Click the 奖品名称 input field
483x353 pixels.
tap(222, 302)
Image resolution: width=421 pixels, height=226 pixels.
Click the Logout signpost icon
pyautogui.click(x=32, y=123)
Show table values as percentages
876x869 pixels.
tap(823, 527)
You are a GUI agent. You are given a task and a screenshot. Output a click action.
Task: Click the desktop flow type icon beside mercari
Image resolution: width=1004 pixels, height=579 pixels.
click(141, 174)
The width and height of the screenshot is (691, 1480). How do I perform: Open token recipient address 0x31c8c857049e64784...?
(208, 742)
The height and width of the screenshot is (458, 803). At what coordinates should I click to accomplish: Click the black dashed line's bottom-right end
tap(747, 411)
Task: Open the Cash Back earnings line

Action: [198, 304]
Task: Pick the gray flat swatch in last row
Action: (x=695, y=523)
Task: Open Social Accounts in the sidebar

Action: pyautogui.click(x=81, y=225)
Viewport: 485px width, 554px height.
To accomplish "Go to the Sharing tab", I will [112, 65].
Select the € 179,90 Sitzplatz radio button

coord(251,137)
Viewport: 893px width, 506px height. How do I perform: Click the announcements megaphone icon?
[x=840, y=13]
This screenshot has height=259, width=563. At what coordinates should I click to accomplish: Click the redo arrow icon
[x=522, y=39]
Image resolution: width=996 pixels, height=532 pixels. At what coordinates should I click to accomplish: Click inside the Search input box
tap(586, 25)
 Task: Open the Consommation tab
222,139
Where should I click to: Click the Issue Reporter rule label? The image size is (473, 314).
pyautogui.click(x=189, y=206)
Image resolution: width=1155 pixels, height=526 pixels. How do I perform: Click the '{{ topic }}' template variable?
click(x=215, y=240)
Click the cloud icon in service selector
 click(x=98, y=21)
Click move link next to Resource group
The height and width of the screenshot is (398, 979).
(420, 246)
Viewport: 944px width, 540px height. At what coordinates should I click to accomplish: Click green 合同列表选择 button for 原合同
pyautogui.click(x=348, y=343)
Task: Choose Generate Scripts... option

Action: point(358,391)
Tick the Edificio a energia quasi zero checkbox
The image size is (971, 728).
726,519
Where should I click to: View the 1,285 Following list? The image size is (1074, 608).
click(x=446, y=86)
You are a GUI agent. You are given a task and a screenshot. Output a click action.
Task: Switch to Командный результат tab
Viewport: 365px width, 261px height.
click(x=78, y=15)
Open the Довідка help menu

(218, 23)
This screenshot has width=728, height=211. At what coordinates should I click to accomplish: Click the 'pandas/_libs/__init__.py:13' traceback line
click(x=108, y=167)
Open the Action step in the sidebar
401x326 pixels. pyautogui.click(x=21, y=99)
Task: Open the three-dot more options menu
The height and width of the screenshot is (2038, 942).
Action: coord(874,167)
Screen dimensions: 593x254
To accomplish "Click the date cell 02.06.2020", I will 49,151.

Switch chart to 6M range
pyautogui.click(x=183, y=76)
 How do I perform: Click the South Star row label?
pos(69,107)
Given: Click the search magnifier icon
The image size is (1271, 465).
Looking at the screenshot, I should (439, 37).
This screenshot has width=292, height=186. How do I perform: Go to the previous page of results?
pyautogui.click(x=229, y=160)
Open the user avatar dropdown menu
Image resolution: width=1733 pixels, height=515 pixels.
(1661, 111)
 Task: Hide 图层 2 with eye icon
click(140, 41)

▶ _EXERCISE DIRECTIONS_
Full repetition needed. Write out every entry above exactly as given.

▶ _EXERCISE ANSWER_
Click the 奖品名称 input field
483x353 pixels.
tap(222, 302)
Image resolution: width=421 pixels, height=226 pixels.
Click the Logout signpost icon
pyautogui.click(x=32, y=123)
Show table values as percentages
876x869 pixels.
tap(823, 527)
You are a GUI agent. You are given a task and a screenshot. Output a click action.
Task: Click the desktop flow type icon beside mercari
Image resolution: width=1004 pixels, height=579 pixels.
click(141, 174)
The width and height of the screenshot is (691, 1480). How do I perform: Open token recipient address 0x31c8c857049e64784...?
(208, 742)
The height and width of the screenshot is (458, 803). At what coordinates should I click to accomplish: Click the black dashed line's bottom-right end
tap(747, 411)
Task: Open the Cash Back earnings line

Action: [198, 304]
Task: Pick the gray flat swatch in last row
Action: (x=695, y=523)
Task: Open Social Accounts in the sidebar

Action: pyautogui.click(x=81, y=225)
Viewport: 485px width, 554px height.
To accomplish "Go to the Sharing tab", I will [112, 65].
Select the € 179,90 Sitzplatz radio button

coord(251,137)
Viewport: 893px width, 506px height. How do I perform: Click the announcements megaphone icon?
[x=840, y=13]
This screenshot has height=259, width=563. At what coordinates should I click to accomplish: Click the redo arrow icon
[x=522, y=39]
Image resolution: width=996 pixels, height=532 pixels. At what coordinates should I click to accomplish: Click inside the Search input box
tap(586, 25)
 Task: Open the Consommation tab
222,139
Where should I click to: Click the Issue Reporter rule label? The image size is (473, 314).
pyautogui.click(x=189, y=206)
Image resolution: width=1155 pixels, height=526 pixels. How do I perform: Click the '{{ topic }}' template variable?
click(x=215, y=240)
Click the cloud icon in service selector
 click(x=98, y=21)
Click move link next to Resource group
The height and width of the screenshot is (398, 979).
(420, 246)
Viewport: 944px width, 540px height. At what coordinates should I click to accomplish: Click green 合同列表选择 button for 原合同
pyautogui.click(x=348, y=343)
Task: Choose Generate Scripts... option

Action: point(358,391)
Tick the Edificio a energia quasi zero checkbox
The image size is (971, 728).
726,519
Where should I click to: View the 1,285 Following list? The image size is (1074, 608).
click(x=446, y=86)
You are a GUI agent. You are given a task and a screenshot. Output a click action.
Task: Switch to Командный результат tab
Viewport: 365px width, 261px height.
click(x=78, y=15)
Open the Довідка help menu

(218, 23)
This screenshot has width=728, height=211. At what coordinates should I click to accomplish: Click the 'pandas/_libs/__init__.py:13' traceback line
click(x=108, y=167)
Open the Action step in the sidebar
401x326 pixels. pyautogui.click(x=21, y=99)
Task: Open the three-dot more options menu
The height and width of the screenshot is (2038, 942).
Action: coord(874,167)
Screen dimensions: 593x254
To accomplish "Click the date cell 02.06.2020", I will 49,151.

Switch chart to 6M range
pyautogui.click(x=183, y=76)
 How do I perform: Click the South Star row label?
pos(69,107)
Given: Click the search magnifier icon
The image size is (1271, 465).
Looking at the screenshot, I should (439, 37).
This screenshot has width=292, height=186. How do I perform: Go to the previous page of results?
pyautogui.click(x=229, y=160)
Open the user avatar dropdown menu
Image resolution: width=1733 pixels, height=515 pixels.
(1661, 111)
 Task: Hide 图层 2 with eye icon
click(140, 41)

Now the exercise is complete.